Adolescer antes que o mundo acabe

Não é fácil fazer um filme sobre a adolescência, apesar dos manuais de roteiro dizerem que ritos de passagem estão entre as melhores situações dramáticas que existem.

É bem mais fácil fazer um filme para adolescentes, e Hollywood tem demonstrado grande competência nesse campo, pelo menos se considerarmos os sucessos das séries Harry Potter e Crepúsculo, sem discutir seus distintos méritos artísticos. Acho que a maior dificuldade para falar sobre a adolescência é achar o equilíbrio narrativo entre a infância e a idade adulta. “Loucuras de verão”, de George Lucas, por exemplo, é um filme maravilhoso sobre o fim da adolescência e o começo da vida adulta. Não fala da infância. De certo modo, “Deu pra ti, anos 70”, de Nelson Nadotti e Giba Assis Brasil, bate na mesma tecla. Há jovens virando adultos, o que é muito dramático e cinematográfico, mas é um conflito tardio, e não a situação fundadora da adolescência: a descoberta consciente do sexo e da morte.

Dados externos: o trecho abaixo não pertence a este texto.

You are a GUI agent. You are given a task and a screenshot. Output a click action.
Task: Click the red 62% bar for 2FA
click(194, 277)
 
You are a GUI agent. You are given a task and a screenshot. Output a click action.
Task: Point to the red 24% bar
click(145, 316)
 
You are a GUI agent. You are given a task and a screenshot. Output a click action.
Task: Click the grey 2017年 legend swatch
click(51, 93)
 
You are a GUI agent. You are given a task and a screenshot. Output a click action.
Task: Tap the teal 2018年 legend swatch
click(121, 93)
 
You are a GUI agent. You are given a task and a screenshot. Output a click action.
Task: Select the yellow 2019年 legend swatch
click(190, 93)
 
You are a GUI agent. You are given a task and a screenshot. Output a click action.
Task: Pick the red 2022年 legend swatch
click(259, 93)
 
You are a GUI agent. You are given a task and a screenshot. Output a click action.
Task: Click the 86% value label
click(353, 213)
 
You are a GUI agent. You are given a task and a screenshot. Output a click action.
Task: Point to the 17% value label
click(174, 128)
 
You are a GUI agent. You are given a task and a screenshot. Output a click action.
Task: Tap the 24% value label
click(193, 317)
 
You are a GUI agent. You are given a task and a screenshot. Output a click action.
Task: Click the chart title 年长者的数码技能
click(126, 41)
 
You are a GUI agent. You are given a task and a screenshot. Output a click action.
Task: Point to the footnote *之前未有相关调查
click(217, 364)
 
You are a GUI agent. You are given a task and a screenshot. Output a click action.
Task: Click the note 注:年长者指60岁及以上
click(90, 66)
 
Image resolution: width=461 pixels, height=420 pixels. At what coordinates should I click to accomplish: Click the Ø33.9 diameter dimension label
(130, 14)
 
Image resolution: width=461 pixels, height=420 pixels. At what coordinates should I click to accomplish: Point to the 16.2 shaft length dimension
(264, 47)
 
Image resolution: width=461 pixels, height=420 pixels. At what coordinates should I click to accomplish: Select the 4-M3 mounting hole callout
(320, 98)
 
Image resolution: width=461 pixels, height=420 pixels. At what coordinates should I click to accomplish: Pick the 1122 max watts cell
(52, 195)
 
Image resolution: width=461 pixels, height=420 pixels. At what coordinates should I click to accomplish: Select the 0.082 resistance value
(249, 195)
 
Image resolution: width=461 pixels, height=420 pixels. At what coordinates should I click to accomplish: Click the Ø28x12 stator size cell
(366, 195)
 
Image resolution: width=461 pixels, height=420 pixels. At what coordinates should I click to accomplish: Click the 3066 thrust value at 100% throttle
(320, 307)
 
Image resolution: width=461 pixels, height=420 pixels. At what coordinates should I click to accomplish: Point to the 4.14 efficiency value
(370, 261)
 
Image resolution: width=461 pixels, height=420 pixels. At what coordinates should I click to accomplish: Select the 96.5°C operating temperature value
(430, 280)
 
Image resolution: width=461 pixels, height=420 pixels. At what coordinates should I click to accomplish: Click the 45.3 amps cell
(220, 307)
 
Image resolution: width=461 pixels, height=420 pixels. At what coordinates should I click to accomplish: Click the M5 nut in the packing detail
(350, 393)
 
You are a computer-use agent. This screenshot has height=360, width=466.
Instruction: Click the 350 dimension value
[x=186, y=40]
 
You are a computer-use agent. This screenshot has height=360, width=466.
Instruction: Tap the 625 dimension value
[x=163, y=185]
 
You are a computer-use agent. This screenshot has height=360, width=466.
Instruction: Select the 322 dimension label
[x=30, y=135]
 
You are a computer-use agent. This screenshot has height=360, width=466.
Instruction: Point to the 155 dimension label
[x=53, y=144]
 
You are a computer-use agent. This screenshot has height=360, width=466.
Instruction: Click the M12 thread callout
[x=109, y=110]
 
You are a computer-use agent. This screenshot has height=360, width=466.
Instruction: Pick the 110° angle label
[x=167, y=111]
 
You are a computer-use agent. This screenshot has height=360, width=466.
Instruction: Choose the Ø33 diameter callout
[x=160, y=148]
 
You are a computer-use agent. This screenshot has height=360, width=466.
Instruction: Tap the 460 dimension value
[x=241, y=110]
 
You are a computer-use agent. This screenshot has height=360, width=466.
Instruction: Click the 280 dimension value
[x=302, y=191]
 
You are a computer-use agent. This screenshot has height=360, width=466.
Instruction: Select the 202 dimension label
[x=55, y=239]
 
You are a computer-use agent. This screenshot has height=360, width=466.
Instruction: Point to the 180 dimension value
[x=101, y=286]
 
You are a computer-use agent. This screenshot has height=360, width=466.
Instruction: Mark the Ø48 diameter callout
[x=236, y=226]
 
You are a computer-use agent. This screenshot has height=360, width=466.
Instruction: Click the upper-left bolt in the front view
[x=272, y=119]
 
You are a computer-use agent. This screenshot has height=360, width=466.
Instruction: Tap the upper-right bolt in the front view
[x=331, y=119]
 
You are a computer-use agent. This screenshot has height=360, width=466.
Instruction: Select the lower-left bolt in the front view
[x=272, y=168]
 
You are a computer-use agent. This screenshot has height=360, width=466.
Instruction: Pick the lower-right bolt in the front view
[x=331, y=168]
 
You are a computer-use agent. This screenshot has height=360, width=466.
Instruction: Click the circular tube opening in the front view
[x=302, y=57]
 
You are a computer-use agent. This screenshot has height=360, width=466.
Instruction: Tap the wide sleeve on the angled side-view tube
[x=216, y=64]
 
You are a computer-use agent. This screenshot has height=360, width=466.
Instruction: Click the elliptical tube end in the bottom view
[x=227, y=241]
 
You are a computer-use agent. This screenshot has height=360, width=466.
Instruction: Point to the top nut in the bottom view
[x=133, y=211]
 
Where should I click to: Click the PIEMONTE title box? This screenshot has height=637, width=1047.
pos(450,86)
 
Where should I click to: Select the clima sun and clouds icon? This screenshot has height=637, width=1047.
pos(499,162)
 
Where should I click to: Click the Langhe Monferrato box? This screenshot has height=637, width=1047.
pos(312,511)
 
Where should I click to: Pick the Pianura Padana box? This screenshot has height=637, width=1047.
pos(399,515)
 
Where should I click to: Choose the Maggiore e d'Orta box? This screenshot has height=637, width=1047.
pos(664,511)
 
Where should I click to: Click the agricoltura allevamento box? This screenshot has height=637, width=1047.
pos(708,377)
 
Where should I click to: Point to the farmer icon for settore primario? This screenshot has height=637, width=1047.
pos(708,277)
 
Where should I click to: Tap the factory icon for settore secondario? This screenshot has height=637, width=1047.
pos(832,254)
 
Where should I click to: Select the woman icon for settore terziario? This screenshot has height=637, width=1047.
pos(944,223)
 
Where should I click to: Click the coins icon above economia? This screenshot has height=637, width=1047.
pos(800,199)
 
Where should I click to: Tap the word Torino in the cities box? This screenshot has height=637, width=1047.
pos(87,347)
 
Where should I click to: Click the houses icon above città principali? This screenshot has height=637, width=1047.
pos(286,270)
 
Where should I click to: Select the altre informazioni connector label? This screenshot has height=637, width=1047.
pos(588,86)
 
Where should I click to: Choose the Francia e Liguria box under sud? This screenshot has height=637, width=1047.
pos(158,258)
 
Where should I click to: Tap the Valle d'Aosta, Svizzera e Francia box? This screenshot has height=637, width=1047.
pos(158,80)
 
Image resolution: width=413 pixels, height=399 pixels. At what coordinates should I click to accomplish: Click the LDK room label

“Conta comigo”, de Rob Reiner, é a obra-prima que indiscutivelmente fala sobre a adolescência como rito de passagem, mas é triste constatar que precisamos voltar a 1986 para descobrir um filme assim. Se é difícil achar bons filmes sobre a adolescência no mundo, é natural que a situação no Brasil, também seja complicada. Lembro de “A menina do lado”, belo filme de Alberto Salvá, que discute exatamente o limite sexual entre a infância e a idade adulta, que está sendo transposto (ou não) pela “menina” do título. Salvá narra a história do ponto de vista do personagem adulto, o que é uma escolha lógica, mas assim talvez tenha se perdido um pouco daquela bela sensação que Reiner obtém em “Conta comigo” ao dar voz aos próprios adolescentes. Gosto de “Houve uma vez um verão”, de Robert Mulligan, exatamente porque o ponto de vista é de um adolescente angustiado com seus desejos e seus medos.

“Antes que o mundo acabe”, de Ana Luiza Azevedo, estréia nesta sexta-feira no Rio Grande do Sul e em Santa Catarina. É um trabalho original e feminino. Não tenho o menor medo de dizer que é feminino, como se isso pudesse apequenar uma obra de arte. Ser feminino é uma virtude. No universo excessivamente masculino do cinema, ver um filme sobre adolescentes dirigido por uma mulher adulta (a Ana) e narrado por uma mulher criança (a personagem Maria Clara, vivida por Caroline Guedes), é mais do que saudável. Homens e mulheres são diferentes, assim como crianças e adultos são diferentes. Permitir que as diferenças etárias e de gênero se expressem, além de conviver e aprender com elas são desafios constantes e aparentemente eternos. E o que a Ana tentou fazer – flagrar aqueles instantes fugidios em que a infância está terminando e a vida adulta está começando, mas nenhuma das duas situações consegue se sobrepor à outra – é tarefa das mais complicadas. Tarefa pra mulher.

Se você é adolescente vá ver “Antes que mundo acabe” porque, além da diversão oferecida por uma boa história, provavelmente algumas das suas angústias estarão nas telas. Se você é adulto, vá ver “Antes que o mundo acabe” para recuperar um pouco daquele tempo que acabou, mas deixou marcas tão profundas que sempre voltam em lembranças e sonhos. Se você é uma criança e curtiu “Crepúsculo”, bom, então você não é mais exatamente uma criança, talvez esteja começando a ser outra coisa, e tem tudo para curtir uma história sem vampiros, sem mágica, sem dragões, sem piratas, sem super-heróis e sem batidas de carro. Mas que têm essas criaturas estranhas, misteriosas e imprevisíveis chamadas adolescentes.